+++ RECORDS PROVIDED

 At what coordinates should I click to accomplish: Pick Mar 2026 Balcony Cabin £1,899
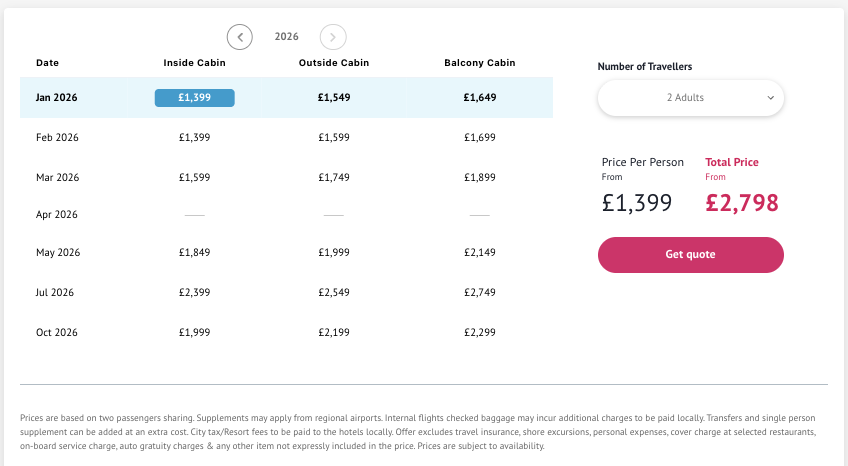pos(479,177)
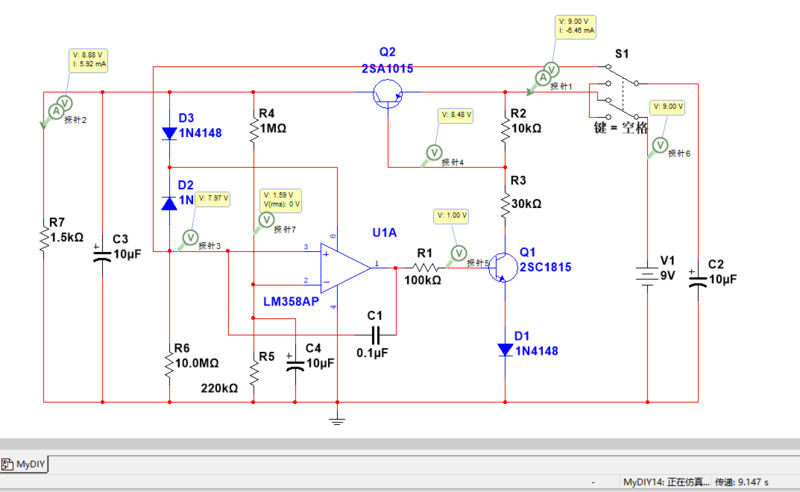Click the C3 10µF capacitor symbol

[x=103, y=255]
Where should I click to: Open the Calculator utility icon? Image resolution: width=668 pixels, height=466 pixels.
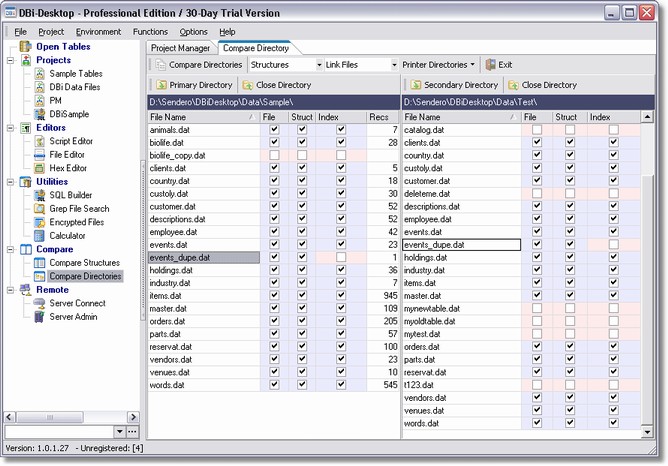point(39,236)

++++++

* [ABOUT THIS TASK]: Your response must consist of the material above, reproduced word for word, with the images omitted.

* [ANSWER BOX]:
 At what coordinates should I click to accomplish: Pick Mar 2026 Balcony Cabin £1,899
pos(479,177)
Click the C3 10µF capacitor symbol

[x=103, y=255]
Where should I click to: Open the Calculator utility icon? Image resolution: width=668 pixels, height=466 pixels.
point(39,236)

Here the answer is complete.